Contemporaneous reports from other countries supported Fischer's allegations. The Times of London reported on 8 April 1999 that "The CIA was aware as early as last autumn of a plan, codenamed Operation Horseshoe, to kill or drive them out over several months. A village a day was the rate that Mr Milosevic (sic) calculated the West would wring its hands over without acting." The British Foreign Secretary Robin Cook told a UK parliamentary committee "that there was a plan developed in Belgrade known as Operation Horseshoe which was for the cleansing of Kosovo of its Kosovo population. That plan has been around for some time". 

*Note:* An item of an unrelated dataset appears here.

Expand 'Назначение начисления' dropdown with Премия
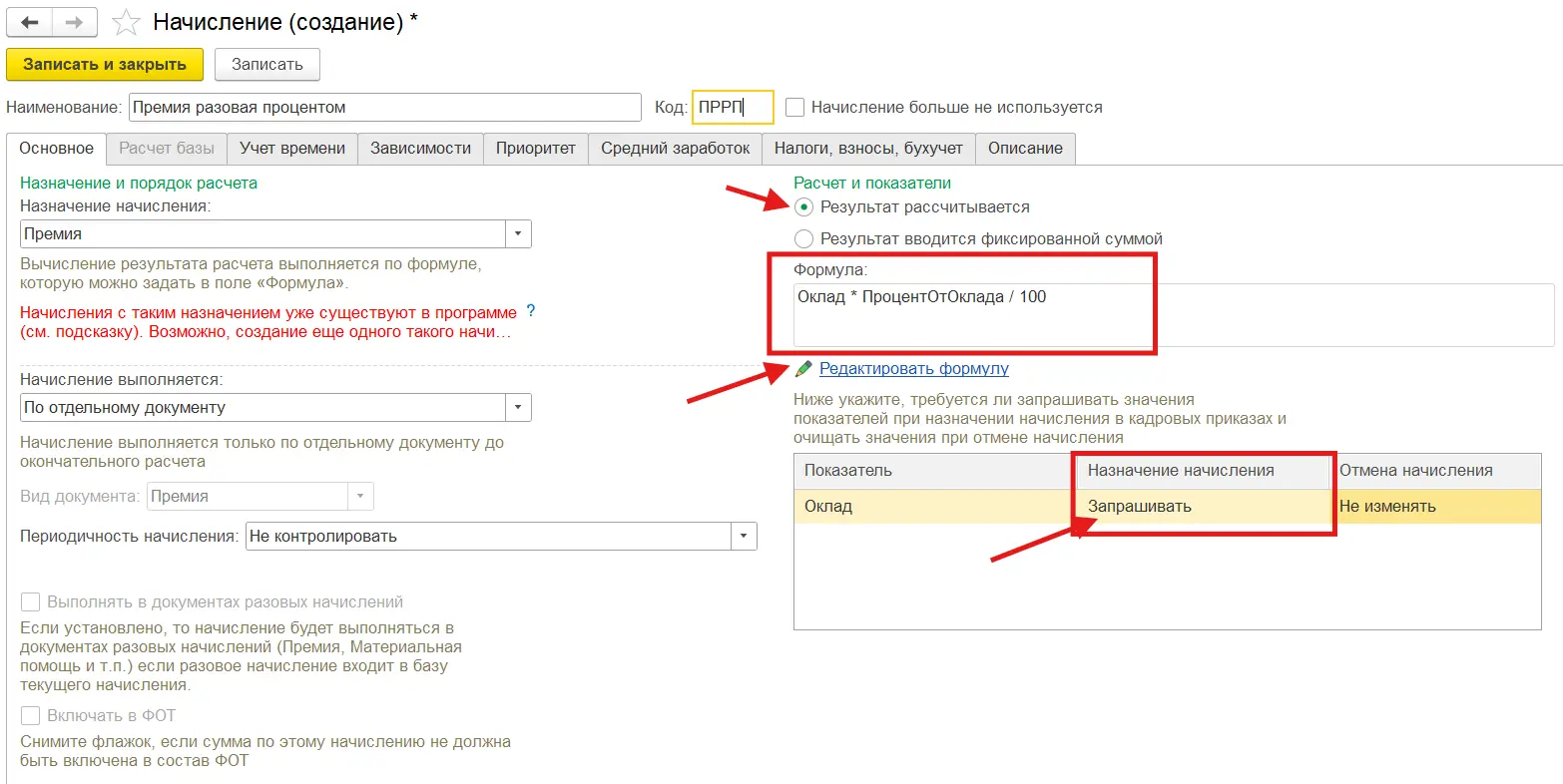(x=518, y=234)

However, in 2012 former Bulgarian Foreign Minister Nadezhda Neynsky acknowledged that the Bulgarian government had delivered information to Germany and NATO about Milošević's alleged plan for the ethnic cleaning of Kosovo. This was in contrast to a statement made by a spokesman for the Bulgarian Foreign Ministry in March 2000, which denied that Neynsky (then Mihaylova) had handed over information to the German Foreign Minister Joschka Fischer. In 2012 Neynsky stressed that Fischer took the report of the Bulgarian military intelligence very seriously, although Bulgarian military intelligence had warned that the information could not be verified.

Yugoslav Army military operations

Operations before NATO intervention

Daniel L. Byman and Kenneth M. Pollack date Operation Horseshoe's effective beginning to the summer of 1998, when hundreds of thousands of Kosovar Albanians were driven from their homes. Hanspeter Neuhold stated that KLA attacks after the Holbrooke-Milošević Agreement of October 1998 resulted in new Serb offensives which culminated in Operation Horseshoe directed not only against KLA fighters but also including systematic expulsions of Kosovar civilians. Michael J. Dziedzic stated that the Serbian offensive, known as Operation Horseshoe, was already in motion on 20 March 1999.

The UK Parliament Select Committee on Foreign Affairs cited an Organization for Security and Co-operation in Europe report concluding that before the start of the NATO bombing, the Serbian military campaign did not appear to be oriented towards cantonization (i.e. "aiming to bring together localities according to their ethnic composition") but rather consisted of

 "activity wherever there was KLA activity, and wherever it was suspected there were KLA sympathisers;
 efforts to control the main communication routes;
 with the approach of the bombing, securing Kosovo's borders."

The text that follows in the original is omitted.